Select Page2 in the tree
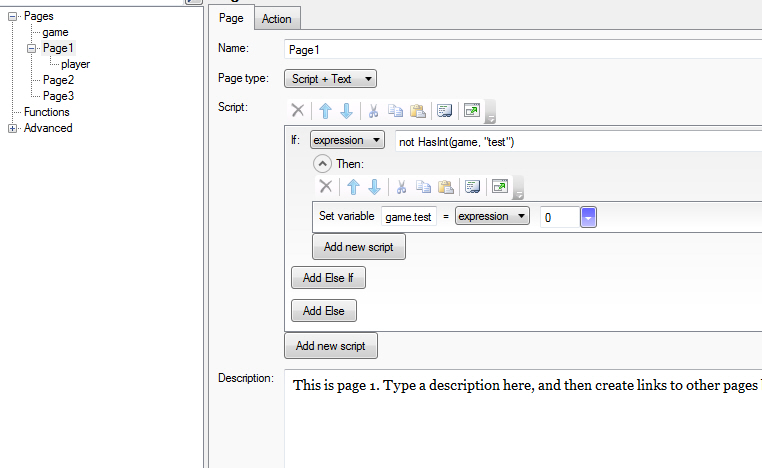 pyautogui.click(x=58, y=80)
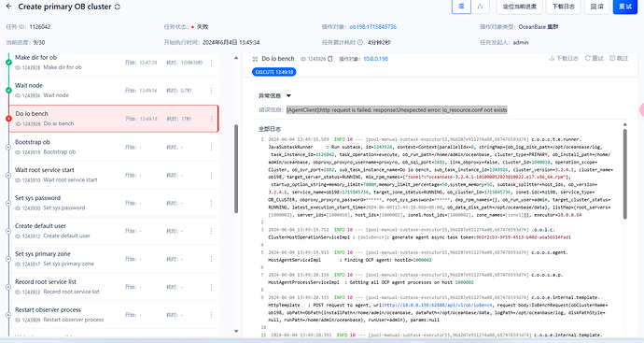Open the ob198:1715845736 cluster link
This screenshot has height=343, width=644.
click(x=373, y=27)

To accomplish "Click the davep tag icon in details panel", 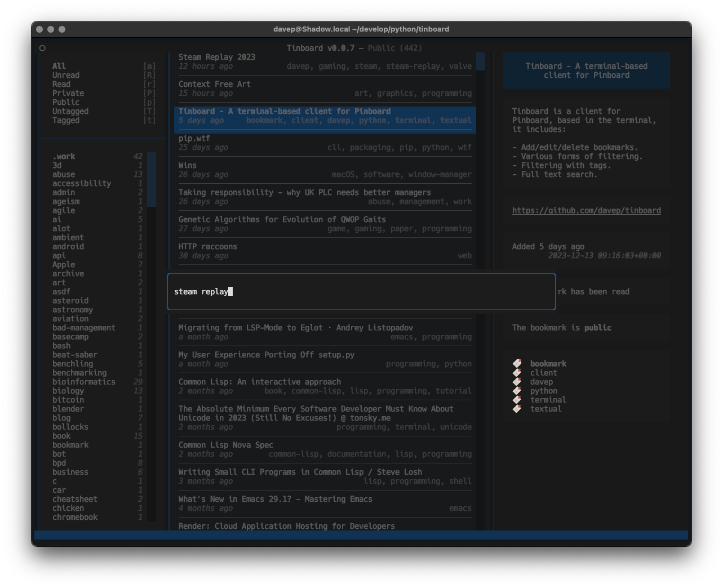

-- Exercise --
Retype the data above in full, exactly as it stands, and skip any image.

-- Task solution --
Select Page2 in the tree
 pyautogui.click(x=58, y=80)
Open the ob198:1715845736 cluster link
This screenshot has height=343, width=644.
click(x=373, y=27)

To accomplish "Click the davep tag icon in details panel", 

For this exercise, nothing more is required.